> **What this task involves**:
Copy out all of the records below word for word, changing nothing and leaving nothing out.

> **Raw records**:
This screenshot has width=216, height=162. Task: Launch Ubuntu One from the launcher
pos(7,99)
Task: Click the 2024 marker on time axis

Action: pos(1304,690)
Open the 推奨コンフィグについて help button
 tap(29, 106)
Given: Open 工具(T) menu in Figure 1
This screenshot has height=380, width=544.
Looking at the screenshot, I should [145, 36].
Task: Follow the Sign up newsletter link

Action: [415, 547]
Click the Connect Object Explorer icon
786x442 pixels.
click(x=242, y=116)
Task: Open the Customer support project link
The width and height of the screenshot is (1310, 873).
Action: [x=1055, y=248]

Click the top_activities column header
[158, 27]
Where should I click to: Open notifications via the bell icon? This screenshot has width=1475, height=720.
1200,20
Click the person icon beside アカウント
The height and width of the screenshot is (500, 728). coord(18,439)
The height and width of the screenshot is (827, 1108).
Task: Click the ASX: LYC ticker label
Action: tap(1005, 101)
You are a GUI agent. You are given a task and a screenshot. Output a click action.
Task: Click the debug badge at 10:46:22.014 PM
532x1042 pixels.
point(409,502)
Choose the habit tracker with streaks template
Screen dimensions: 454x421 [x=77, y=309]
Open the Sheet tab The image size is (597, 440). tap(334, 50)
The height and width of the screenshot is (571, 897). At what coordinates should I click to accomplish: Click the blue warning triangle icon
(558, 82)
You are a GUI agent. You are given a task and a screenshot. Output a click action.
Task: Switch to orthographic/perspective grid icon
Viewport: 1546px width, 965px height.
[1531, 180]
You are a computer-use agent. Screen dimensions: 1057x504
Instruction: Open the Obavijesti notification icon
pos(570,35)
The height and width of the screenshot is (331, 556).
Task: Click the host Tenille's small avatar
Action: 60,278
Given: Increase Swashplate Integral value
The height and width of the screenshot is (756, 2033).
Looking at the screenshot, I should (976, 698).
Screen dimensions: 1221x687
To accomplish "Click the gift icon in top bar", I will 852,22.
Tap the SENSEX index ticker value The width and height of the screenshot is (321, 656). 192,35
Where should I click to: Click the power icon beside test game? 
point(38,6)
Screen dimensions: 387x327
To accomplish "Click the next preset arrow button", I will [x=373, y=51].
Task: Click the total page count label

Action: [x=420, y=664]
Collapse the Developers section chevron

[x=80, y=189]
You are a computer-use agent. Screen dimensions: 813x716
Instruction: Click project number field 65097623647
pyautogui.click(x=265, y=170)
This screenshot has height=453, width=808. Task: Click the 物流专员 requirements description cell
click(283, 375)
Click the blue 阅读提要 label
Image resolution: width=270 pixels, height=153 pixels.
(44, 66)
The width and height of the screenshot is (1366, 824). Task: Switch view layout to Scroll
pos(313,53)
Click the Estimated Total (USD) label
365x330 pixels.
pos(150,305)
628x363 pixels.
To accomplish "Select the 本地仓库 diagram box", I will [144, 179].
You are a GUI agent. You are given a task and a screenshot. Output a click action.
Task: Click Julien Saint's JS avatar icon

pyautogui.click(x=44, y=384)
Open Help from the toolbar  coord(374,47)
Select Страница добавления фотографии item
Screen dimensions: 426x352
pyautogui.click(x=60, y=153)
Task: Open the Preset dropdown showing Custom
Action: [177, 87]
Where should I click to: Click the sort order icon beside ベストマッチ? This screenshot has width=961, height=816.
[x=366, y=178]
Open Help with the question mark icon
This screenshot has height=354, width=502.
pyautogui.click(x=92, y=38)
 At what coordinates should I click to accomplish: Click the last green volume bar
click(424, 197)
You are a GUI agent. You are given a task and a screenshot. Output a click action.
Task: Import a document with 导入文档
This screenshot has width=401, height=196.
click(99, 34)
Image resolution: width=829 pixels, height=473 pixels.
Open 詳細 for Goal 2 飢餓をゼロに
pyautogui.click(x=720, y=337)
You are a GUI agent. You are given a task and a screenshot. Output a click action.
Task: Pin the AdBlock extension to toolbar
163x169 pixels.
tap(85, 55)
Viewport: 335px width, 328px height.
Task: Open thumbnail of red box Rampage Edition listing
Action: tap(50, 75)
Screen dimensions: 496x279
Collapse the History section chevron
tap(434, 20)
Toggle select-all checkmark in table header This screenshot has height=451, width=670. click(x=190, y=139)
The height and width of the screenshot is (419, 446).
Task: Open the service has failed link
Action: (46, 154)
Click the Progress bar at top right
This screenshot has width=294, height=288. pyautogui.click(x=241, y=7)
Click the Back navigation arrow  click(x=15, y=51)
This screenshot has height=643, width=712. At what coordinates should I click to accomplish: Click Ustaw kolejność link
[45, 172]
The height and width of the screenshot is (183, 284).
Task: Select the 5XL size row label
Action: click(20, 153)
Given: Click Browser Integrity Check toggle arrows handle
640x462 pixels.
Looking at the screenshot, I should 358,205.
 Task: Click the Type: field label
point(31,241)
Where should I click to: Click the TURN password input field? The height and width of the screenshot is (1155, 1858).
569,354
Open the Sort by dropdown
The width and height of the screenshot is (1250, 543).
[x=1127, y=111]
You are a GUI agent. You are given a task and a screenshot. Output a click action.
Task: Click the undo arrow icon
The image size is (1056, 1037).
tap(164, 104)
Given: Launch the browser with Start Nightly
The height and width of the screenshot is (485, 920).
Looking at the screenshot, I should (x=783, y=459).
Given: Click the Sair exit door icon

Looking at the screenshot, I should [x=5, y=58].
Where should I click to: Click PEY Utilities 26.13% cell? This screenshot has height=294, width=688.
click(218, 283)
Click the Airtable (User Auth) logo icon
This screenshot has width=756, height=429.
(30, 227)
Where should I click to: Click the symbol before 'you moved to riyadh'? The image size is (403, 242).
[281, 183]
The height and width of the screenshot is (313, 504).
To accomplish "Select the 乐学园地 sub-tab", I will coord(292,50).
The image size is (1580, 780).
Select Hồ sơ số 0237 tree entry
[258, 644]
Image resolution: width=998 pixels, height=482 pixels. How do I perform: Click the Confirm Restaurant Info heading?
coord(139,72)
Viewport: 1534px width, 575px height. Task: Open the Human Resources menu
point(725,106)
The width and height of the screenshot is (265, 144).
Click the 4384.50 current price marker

> **Expected output**:
This screenshot has width=216, height=162. Task: Launch Ubuntu One from the launcher
pos(7,99)
Task: Click the 2024 marker on time axis

Action: pos(1304,690)
Open the 推奨コンフィグについて help button
 tap(29, 106)
Given: Open 工具(T) menu in Figure 1
This screenshot has height=380, width=544.
Looking at the screenshot, I should [145, 36].
Task: Follow the Sign up newsletter link

Action: [415, 547]
Click the Connect Object Explorer icon
786x442 pixels.
click(x=242, y=116)
Task: Open the Customer support project link
The width and height of the screenshot is (1310, 873).
Action: [x=1055, y=248]

Click the top_activities column header
[158, 27]
Where should I click to: Open notifications via the bell icon? This screenshot has width=1475, height=720.
1200,20
Click the person icon beside アカウント
The height and width of the screenshot is (500, 728). coord(18,439)
The height and width of the screenshot is (827, 1108).
Task: Click the ASX: LYC ticker label
Action: tap(1005, 101)
You are a GUI agent. You are given a task and a screenshot. Output a click action.
Task: Click the debug badge at 10:46:22.014 PM
532x1042 pixels.
point(409,502)
Choose the habit tracker with streaks template
Screen dimensions: 454x421 [x=77, y=309]
Open the Sheet tab The image size is (597, 440). tap(334, 50)
The height and width of the screenshot is (571, 897). At what coordinates should I click to accomplish: Click the blue warning triangle icon
(558, 82)
You are a GUI agent. You are given a task and a screenshot. Output a click action.
Task: Switch to orthographic/perspective grid icon
Viewport: 1546px width, 965px height.
[1531, 180]
You are a computer-use agent. Screen dimensions: 1057x504
Instruction: Open the Obavijesti notification icon
pos(570,35)
The height and width of the screenshot is (331, 556).
Task: Click the host Tenille's small avatar
Action: 60,278
Given: Increase Swashplate Integral value
The height and width of the screenshot is (756, 2033).
Looking at the screenshot, I should (976, 698).
Screen dimensions: 1221x687
To accomplish "Click the gift icon in top bar", I will 852,22.
Tap the SENSEX index ticker value The width and height of the screenshot is (321, 656). 192,35
Where should I click to: Click the power icon beside test game? 
point(38,6)
Screen dimensions: 387x327
To accomplish "Click the next preset arrow button", I will [x=373, y=51].
Task: Click the total page count label

Action: [x=420, y=664]
Collapse the Developers section chevron

[x=80, y=189]
You are a computer-use agent. Screen dimensions: 813x716
Instruction: Click project number field 65097623647
pyautogui.click(x=265, y=170)
This screenshot has height=453, width=808. Task: Click the 物流专员 requirements description cell
click(283, 375)
Click the blue 阅读提要 label
Image resolution: width=270 pixels, height=153 pixels.
(44, 66)
The width and height of the screenshot is (1366, 824). Task: Switch view layout to Scroll
pos(313,53)
Click the Estimated Total (USD) label
365x330 pixels.
pos(150,305)
628x363 pixels.
To accomplish "Select the 本地仓库 diagram box", I will [144, 179].
You are a GUI agent. You are given a task and a screenshot. Output a click action.
Task: Click Julien Saint's JS avatar icon

pyautogui.click(x=44, y=384)
Open Help from the toolbar  coord(374,47)
Select Страница добавления фотографии item
Screen dimensions: 426x352
pyautogui.click(x=60, y=153)
Task: Open the Preset dropdown showing Custom
Action: [177, 87]
Where should I click to: Click the sort order icon beside ベストマッチ? This screenshot has width=961, height=816.
[x=366, y=178]
Open Help with the question mark icon
This screenshot has height=354, width=502.
pyautogui.click(x=92, y=38)
 At what coordinates should I click to accomplish: Click the last green volume bar
click(424, 197)
You are a GUI agent. You are given a task and a screenshot. Output a click action.
Task: Import a document with 导入文档
This screenshot has width=401, height=196.
click(99, 34)
Image resolution: width=829 pixels, height=473 pixels.
Open 詳細 for Goal 2 飢餓をゼロに
pyautogui.click(x=720, y=337)
You are a GUI agent. You are given a task and a screenshot. Output a click action.
Task: Pin the AdBlock extension to toolbar
163x169 pixels.
tap(85, 55)
Viewport: 335px width, 328px height.
Task: Open thumbnail of red box Rampage Edition listing
Action: tap(50, 75)
Screen dimensions: 496x279
Collapse the History section chevron
tap(434, 20)
Toggle select-all checkmark in table header This screenshot has height=451, width=670. click(x=190, y=139)
The height and width of the screenshot is (419, 446).
Task: Open the service has failed link
Action: (46, 154)
Click the Progress bar at top right
This screenshot has width=294, height=288. pyautogui.click(x=241, y=7)
Click the Back navigation arrow  click(x=15, y=51)
This screenshot has height=643, width=712. At what coordinates should I click to accomplish: Click Ustaw kolejność link
[45, 172]
The height and width of the screenshot is (183, 284).
Task: Select the 5XL size row label
Action: click(20, 153)
Given: Click Browser Integrity Check toggle arrows handle
640x462 pixels.
Looking at the screenshot, I should 358,205.
 Task: Click the Type: field label
point(31,241)
Where should I click to: Click the TURN password input field? The height and width of the screenshot is (1155, 1858).
569,354
Open the Sort by dropdown
The width and height of the screenshot is (1250, 543).
[x=1127, y=111]
You are a GUI agent. You are given a task and a screenshot. Output a click action.
Task: Click the undo arrow icon
The image size is (1056, 1037).
tap(164, 104)
Given: Launch the browser with Start Nightly
The height and width of the screenshot is (485, 920).
Looking at the screenshot, I should (x=783, y=459).
Given: Click the Sair exit door icon

Looking at the screenshot, I should [x=5, y=58].
Where should I click to: Click PEY Utilities 26.13% cell? This screenshot has height=294, width=688.
click(218, 283)
Click the Airtable (User Auth) logo icon
This screenshot has width=756, height=429.
(30, 227)
Where should I click to: Click the symbol before 'you moved to riyadh'? The image size is (403, 242).
[281, 183]
The height and width of the screenshot is (313, 504).
To accomplish "Select the 乐学园地 sub-tab", I will coord(292,50).
The image size is (1580, 780).
Select Hồ sơ số 0237 tree entry
[258, 644]
Image resolution: width=998 pixels, height=482 pixels. How do I perform: Click the Confirm Restaurant Info heading?
coord(139,72)
Viewport: 1534px width, 575px height. Task: Open the Human Resources menu
point(725,106)
The width and height of the screenshot is (265, 144).
Click the 4384.50 current price marker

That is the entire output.